TASK INSTRUCTIONS: Rewrite every line of the entries below as a numbered list. Skip blank lines and leave out the pictures.

Records from a data collection:
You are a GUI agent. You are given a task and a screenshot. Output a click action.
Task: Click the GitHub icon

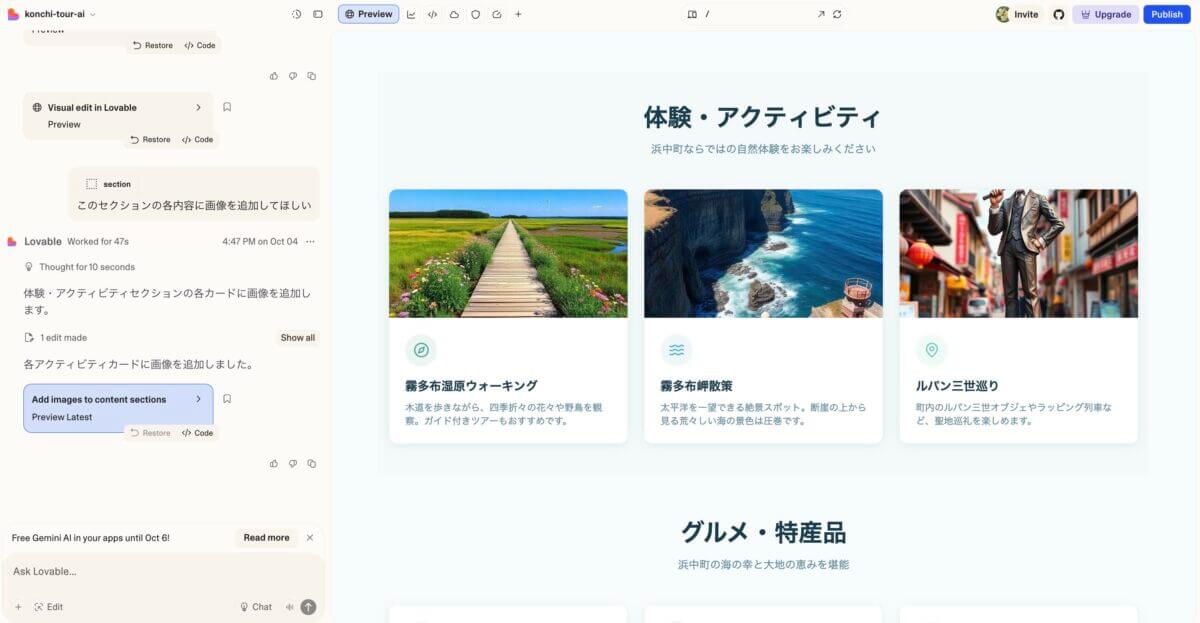coord(1058,14)
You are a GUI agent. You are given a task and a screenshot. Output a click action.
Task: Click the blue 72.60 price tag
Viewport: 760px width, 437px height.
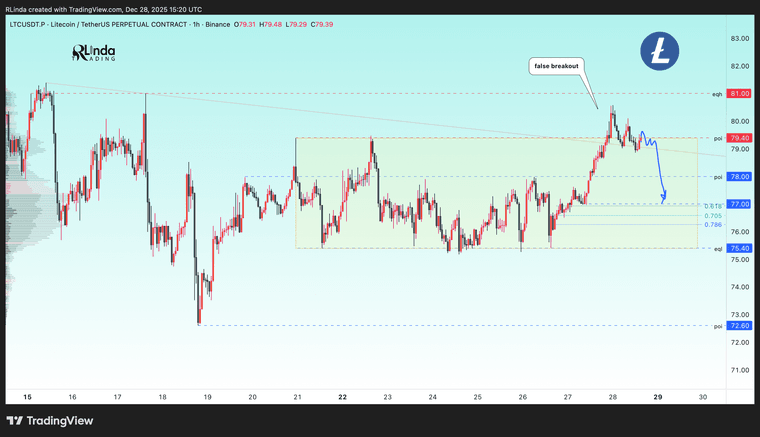pyautogui.click(x=740, y=326)
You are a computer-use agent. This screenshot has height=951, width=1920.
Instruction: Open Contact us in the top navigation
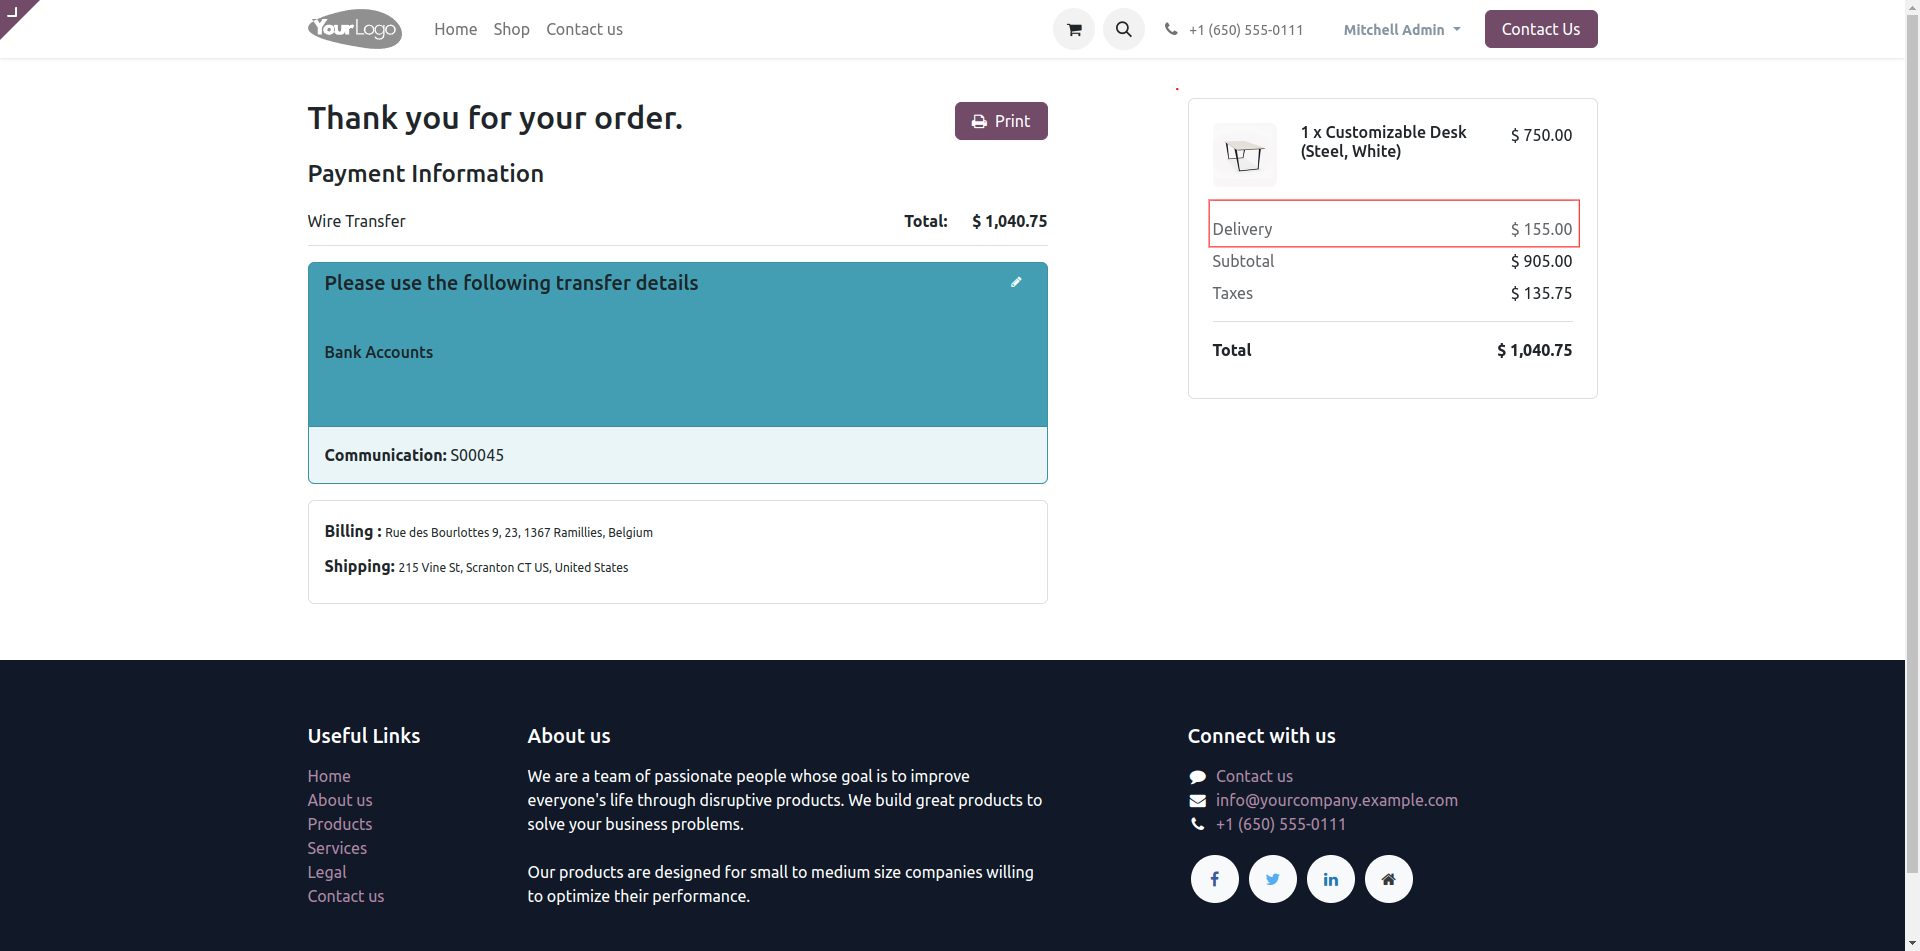(x=584, y=30)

RESPONSE:
1. You are a GUI agent. You are given a task and a screenshot. Output a click action.
2. Task: Click the GitHub icon
3. coord(1058,14)
4. You are a GUI agent. You are given a task and a screenshot. Output a click action.
5. Task: Click the blue 72.60 price tag
6. Viewport: 760px width, 437px height.
7. pyautogui.click(x=740, y=326)
8. You are a computer-use agent. This screenshot has height=951, width=1920.
9. Instruction: Open Contact us in the top navigation
10. (x=584, y=30)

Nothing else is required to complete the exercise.